Generating a PWM that starts high, but ends low after N pulses have been completed.
I have an Arduino Giga (STM32H7) and I'm using the timers to generate PWM's. Everything's working fine, programming is no problem, but I cannot come up with a way to implement what I want. I included a simple visual to describe what I want the output to look like.
TIM1 is the master timer, it generates a PWM, set as active high (for CNT<CCR). I have a slave TIM8, which should do the following: when TIM1 starts over again/goes high, TIM8 should generate N pulses. The time it takes for N pulses to complete is shorter than the period of TIM1, I want them to retrigger each time TIM1 goes high again. Here's the catch: The pulses should immediately start high, however, once all the pulses have fired, the output should stay low.
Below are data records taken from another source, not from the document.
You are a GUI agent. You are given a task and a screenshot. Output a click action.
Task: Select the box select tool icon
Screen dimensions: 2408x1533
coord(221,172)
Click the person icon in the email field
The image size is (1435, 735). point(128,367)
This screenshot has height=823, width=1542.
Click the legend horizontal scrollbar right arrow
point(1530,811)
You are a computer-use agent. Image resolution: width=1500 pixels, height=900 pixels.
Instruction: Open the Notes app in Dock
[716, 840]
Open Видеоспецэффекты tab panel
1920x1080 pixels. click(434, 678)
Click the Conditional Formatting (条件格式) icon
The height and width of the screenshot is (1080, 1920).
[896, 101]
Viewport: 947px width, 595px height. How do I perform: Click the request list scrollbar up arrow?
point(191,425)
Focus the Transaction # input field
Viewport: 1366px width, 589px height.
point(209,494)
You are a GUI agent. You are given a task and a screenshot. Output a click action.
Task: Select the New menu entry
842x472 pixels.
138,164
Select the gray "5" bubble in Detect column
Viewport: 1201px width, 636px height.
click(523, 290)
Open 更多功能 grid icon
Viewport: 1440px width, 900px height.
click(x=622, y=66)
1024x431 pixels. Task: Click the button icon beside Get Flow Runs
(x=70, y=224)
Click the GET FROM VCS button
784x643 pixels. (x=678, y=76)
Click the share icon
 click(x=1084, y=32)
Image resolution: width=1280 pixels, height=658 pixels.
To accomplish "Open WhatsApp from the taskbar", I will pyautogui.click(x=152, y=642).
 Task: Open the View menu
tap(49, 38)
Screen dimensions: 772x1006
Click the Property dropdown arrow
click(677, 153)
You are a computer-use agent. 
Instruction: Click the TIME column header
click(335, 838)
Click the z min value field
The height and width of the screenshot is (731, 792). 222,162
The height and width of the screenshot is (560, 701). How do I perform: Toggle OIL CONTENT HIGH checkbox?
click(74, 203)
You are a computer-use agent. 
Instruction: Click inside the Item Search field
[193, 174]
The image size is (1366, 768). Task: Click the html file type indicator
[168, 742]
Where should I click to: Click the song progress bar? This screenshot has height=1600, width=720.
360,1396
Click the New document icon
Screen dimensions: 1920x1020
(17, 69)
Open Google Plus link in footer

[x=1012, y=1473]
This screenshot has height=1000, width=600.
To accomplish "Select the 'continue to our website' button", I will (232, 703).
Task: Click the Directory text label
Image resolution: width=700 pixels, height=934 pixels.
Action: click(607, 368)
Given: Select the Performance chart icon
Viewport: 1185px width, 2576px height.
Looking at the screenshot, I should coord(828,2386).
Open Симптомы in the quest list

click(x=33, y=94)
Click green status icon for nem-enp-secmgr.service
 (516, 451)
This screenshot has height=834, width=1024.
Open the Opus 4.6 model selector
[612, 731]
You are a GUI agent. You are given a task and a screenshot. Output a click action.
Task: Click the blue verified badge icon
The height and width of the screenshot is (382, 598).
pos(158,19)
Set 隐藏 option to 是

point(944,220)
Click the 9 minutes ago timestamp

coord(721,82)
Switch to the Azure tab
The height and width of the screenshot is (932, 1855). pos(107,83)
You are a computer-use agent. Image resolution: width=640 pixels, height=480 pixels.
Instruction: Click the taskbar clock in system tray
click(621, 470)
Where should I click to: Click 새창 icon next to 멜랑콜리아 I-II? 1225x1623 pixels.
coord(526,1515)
If it weren't for the last part, the solution would be simple: TIM1 uses UEV as output trigger, TIM8 takes an internal trigger input from TIM1, set TIM8 to One-Pulse Mode, set the repetition counter to N, and voila, you get bursts of N pulses on each TIM1 high (yes technically the first time it won't trigger, doesn't matter).
However, this will cause the pulses of TIM8 to either start 'delayed', since for CNT<CCR, the output will be low in OPM, or if we flip the polarity, it will start high, but after having finished N pulses, TIM8->CNT=0 (because of OPM), which causes the output to be high...
Can anyone think of a good solution/setup? Again, programming is no issue, it's just finding a way to get this behaviour, if that's even possible... Also, I would prefer not to use interrupts handlers for reasons related to the rest of my program.